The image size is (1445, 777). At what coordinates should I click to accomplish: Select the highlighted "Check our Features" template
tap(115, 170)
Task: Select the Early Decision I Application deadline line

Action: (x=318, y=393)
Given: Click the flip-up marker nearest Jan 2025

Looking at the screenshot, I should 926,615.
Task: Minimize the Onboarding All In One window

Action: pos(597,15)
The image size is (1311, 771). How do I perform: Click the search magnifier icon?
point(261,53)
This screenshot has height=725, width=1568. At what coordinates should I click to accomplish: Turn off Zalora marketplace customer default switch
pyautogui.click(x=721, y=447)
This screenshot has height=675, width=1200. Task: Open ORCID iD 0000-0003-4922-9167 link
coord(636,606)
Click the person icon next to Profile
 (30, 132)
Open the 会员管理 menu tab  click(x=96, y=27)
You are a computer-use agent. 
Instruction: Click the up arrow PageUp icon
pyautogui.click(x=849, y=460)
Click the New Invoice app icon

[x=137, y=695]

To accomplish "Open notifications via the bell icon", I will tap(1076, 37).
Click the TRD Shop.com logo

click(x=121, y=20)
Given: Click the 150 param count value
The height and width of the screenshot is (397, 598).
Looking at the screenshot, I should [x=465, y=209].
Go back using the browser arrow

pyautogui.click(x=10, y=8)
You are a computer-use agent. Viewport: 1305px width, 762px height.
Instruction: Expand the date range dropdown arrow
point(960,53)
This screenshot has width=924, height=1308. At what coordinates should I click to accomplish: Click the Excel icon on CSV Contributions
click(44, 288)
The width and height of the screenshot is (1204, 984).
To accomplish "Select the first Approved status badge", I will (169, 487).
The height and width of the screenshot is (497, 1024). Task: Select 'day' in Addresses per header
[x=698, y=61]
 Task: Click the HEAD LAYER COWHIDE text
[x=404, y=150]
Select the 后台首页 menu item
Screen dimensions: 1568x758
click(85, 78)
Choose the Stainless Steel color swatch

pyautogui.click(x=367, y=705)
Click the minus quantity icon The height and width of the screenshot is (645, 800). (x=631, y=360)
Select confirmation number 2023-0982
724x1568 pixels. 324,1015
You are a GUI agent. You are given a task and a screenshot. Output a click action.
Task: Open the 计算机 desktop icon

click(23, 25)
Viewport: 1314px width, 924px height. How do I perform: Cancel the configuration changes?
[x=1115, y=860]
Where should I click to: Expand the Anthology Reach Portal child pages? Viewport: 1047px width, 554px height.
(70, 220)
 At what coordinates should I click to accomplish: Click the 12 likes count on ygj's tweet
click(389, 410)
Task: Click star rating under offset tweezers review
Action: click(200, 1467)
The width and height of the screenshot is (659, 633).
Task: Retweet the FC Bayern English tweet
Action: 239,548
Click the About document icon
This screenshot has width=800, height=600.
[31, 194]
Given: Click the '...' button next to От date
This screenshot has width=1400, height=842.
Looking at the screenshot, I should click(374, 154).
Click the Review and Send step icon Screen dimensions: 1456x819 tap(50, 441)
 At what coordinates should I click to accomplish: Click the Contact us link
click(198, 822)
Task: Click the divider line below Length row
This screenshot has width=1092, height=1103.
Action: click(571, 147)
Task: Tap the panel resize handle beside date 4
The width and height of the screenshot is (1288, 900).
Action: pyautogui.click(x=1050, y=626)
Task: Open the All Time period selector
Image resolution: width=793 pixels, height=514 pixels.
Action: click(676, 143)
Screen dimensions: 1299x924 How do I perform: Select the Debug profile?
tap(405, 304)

◆ What is asked ◆
Please repeat all of the records above word for word, with no changes.

◆ Result of this exercise ◆
The image size is (1445, 777). At what coordinates should I click to accomplish: Select the highlighted "Check our Features" template
tap(115, 170)
Task: Select the Early Decision I Application deadline line

Action: (x=318, y=393)
Given: Click the flip-up marker nearest Jan 2025

Looking at the screenshot, I should 926,615.
Task: Minimize the Onboarding All In One window

Action: pos(597,15)
The image size is (1311, 771). How do I perform: Click the search magnifier icon?
point(261,53)
This screenshot has height=725, width=1568. At what coordinates should I click to accomplish: Turn off Zalora marketplace customer default switch
pyautogui.click(x=721, y=447)
This screenshot has height=675, width=1200. Task: Open ORCID iD 0000-0003-4922-9167 link
coord(636,606)
Click the person icon next to Profile
 (30, 132)
Open the 会员管理 menu tab  click(x=96, y=27)
You are a computer-use agent. 
Instruction: Click the up arrow PageUp icon
pyautogui.click(x=849, y=460)
Click the New Invoice app icon

[x=137, y=695]

To accomplish "Open notifications via the bell icon", I will tap(1076, 37).
Click the TRD Shop.com logo

click(x=121, y=20)
Given: Click the 150 param count value
The height and width of the screenshot is (397, 598).
Looking at the screenshot, I should [x=465, y=209].
Go back using the browser arrow

pyautogui.click(x=10, y=8)
You are a computer-use agent. Viewport: 1305px width, 762px height.
Instruction: Expand the date range dropdown arrow
point(960,53)
This screenshot has width=924, height=1308. At what coordinates should I click to accomplish: Click the Excel icon on CSV Contributions
click(44, 288)
The width and height of the screenshot is (1204, 984).
To accomplish "Select the first Approved status badge", I will (169, 487).
The height and width of the screenshot is (497, 1024). Task: Select 'day' in Addresses per header
[x=698, y=61]
 Task: Click the HEAD LAYER COWHIDE text
[x=404, y=150]
Select the 后台首页 menu item
Screen dimensions: 1568x758
click(85, 78)
Choose the Stainless Steel color swatch

pyautogui.click(x=367, y=705)
Click the minus quantity icon The height and width of the screenshot is (645, 800). (x=631, y=360)
Select confirmation number 2023-0982
724x1568 pixels. 324,1015
You are a GUI agent. You are given a task and a screenshot. Output a click action.
Task: Open the 计算机 desktop icon

click(23, 25)
Viewport: 1314px width, 924px height. How do I perform: Cancel the configuration changes?
[x=1115, y=860]
Where should I click to: Expand the Anthology Reach Portal child pages? Viewport: 1047px width, 554px height.
(70, 220)
 At what coordinates should I click to accomplish: Click the 12 likes count on ygj's tweet
click(389, 410)
Task: Click star rating under offset tweezers review
Action: click(200, 1467)
The width and height of the screenshot is (659, 633).
Task: Retweet the FC Bayern English tweet
Action: 239,548
Click the About document icon
This screenshot has width=800, height=600.
[31, 194]
Given: Click the '...' button next to От date
This screenshot has width=1400, height=842.
Looking at the screenshot, I should click(374, 154).
Click the Review and Send step icon Screen dimensions: 1456x819 tap(50, 441)
 At what coordinates should I click to accomplish: Click the Contact us link
click(198, 822)
Task: Click the divider line below Length row
This screenshot has width=1092, height=1103.
Action: click(571, 147)
Task: Tap the panel resize handle beside date 4
The width and height of the screenshot is (1288, 900).
Action: pyautogui.click(x=1050, y=626)
Task: Open the All Time period selector
Image resolution: width=793 pixels, height=514 pixels.
Action: click(676, 143)
Screen dimensions: 1299x924 How do I perform: Select the Debug profile?
tap(405, 304)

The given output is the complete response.